Activity |
The line with "Image resolution: width=1460" and each line following it, up to the final line of the data, should be set down exactly; pictures stay out.

Provided entries |
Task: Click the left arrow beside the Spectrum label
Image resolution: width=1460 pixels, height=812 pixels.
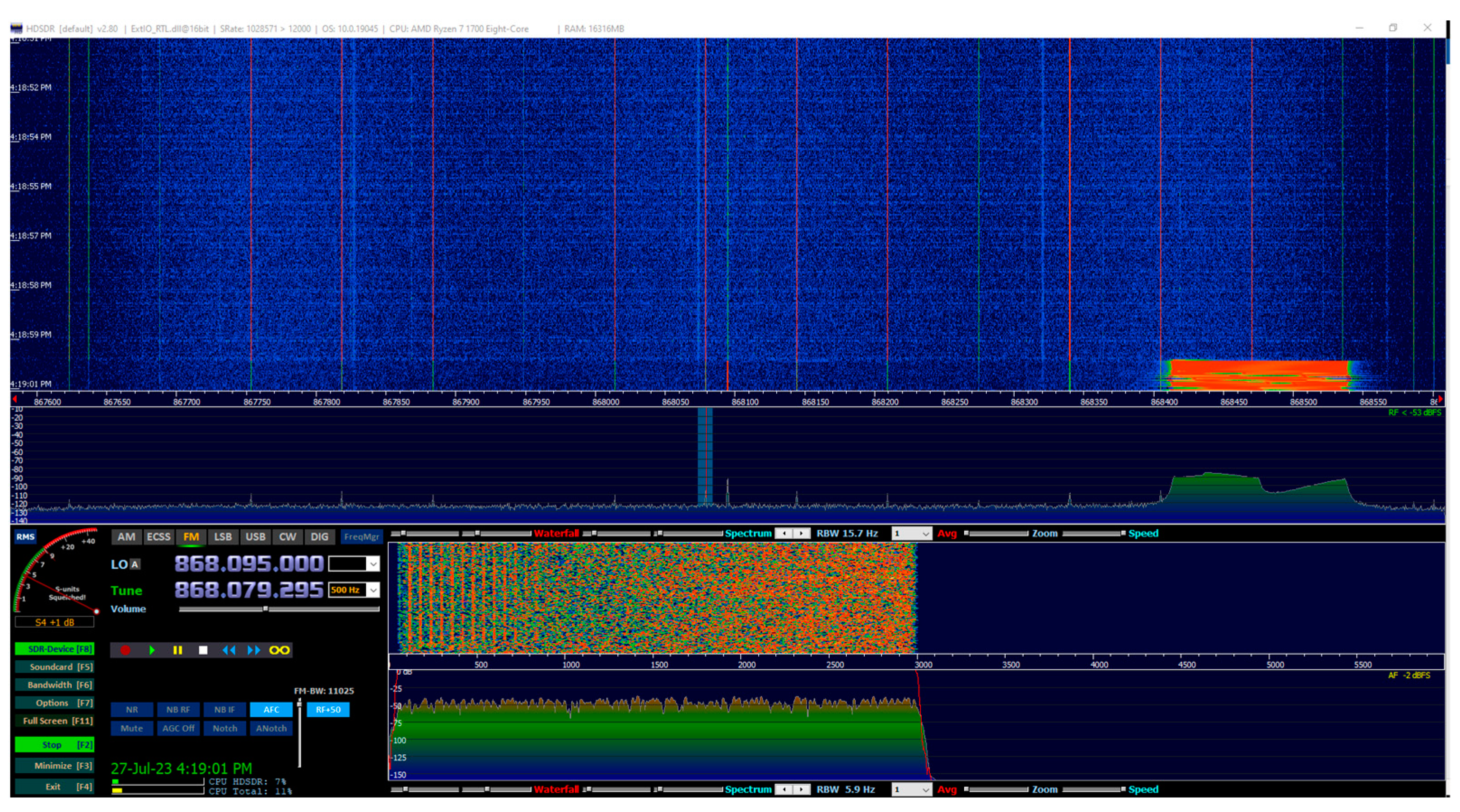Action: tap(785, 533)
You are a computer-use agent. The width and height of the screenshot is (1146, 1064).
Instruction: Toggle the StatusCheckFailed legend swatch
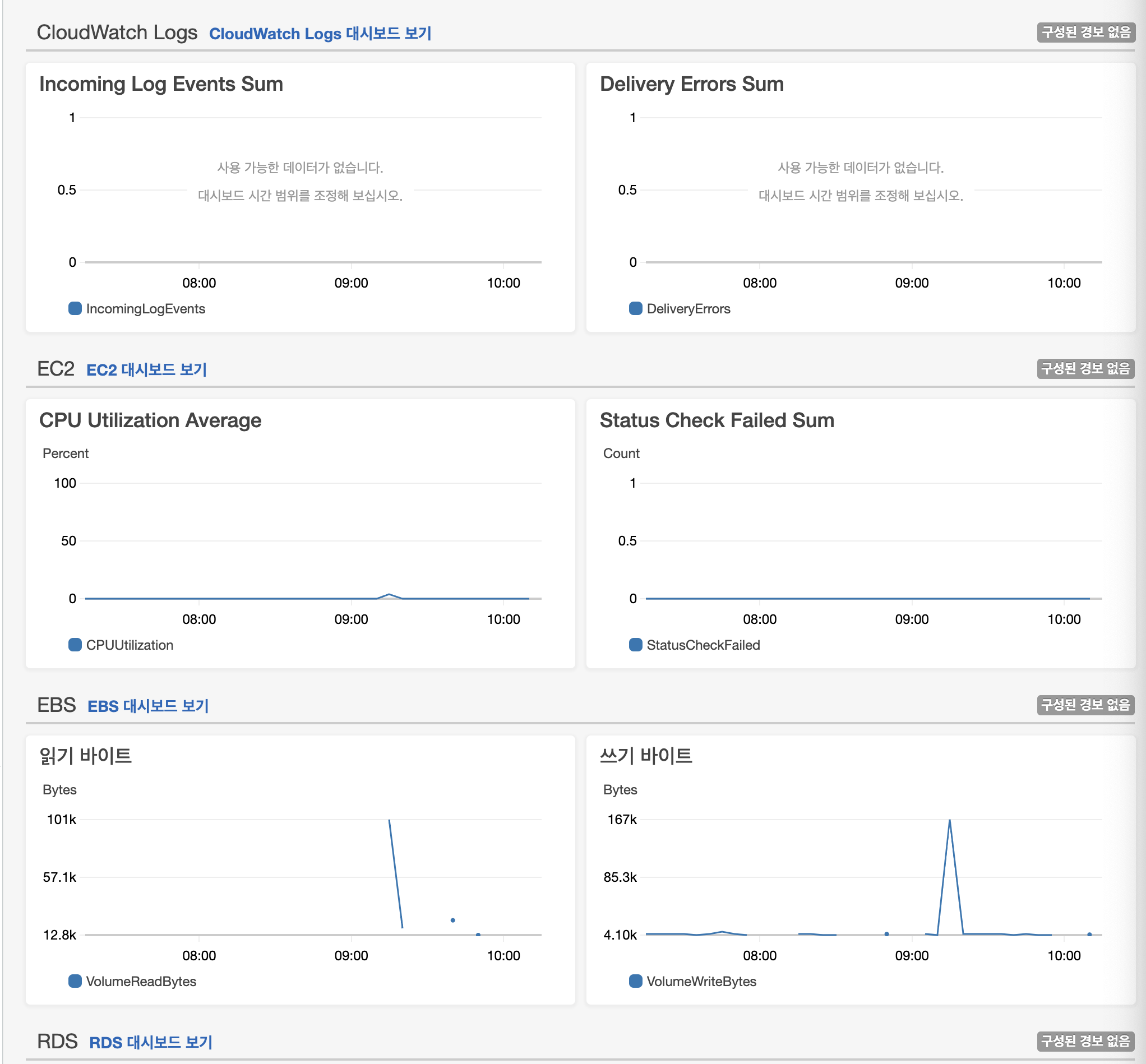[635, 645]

Result for this exercise |
Image resolution: width=1460 pixels, height=812 pixels.
Action: tap(785, 533)
You are a computer-use agent. The width and height of the screenshot is (1146, 1064).
Instruction: Toggle the StatusCheckFailed legend swatch
[635, 645]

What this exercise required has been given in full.